▶ [Goal of the exercise] Reproduce the entries below word for word, leaving out the pictures.

▶ [Entries shown]
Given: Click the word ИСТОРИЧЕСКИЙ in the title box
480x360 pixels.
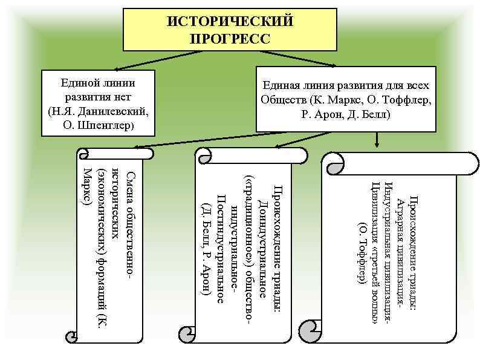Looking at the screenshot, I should click(x=230, y=22).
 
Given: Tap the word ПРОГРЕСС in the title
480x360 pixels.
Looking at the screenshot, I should click(x=230, y=39).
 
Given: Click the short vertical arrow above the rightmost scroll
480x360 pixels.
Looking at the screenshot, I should click(x=377, y=139).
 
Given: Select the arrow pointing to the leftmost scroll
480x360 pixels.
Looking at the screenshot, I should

▶ [The response]
Given: Click the word ИСТОРИЧЕСКИЙ in the title box
480x360 pixels.
Looking at the screenshot, I should click(x=230, y=22).
 
Given: Tap the word ПРОГРЕСС in the title
480x360 pixels.
Looking at the screenshot, I should click(x=230, y=39).
 
Given: Click the short vertical arrow above the rightmost scroll
480x360 pixels.
Looking at the screenshot, I should click(x=377, y=139).
 
Given: Select the arrow pointing to the leftmost scroll
480x360 pixels.
Looking at the screenshot, I should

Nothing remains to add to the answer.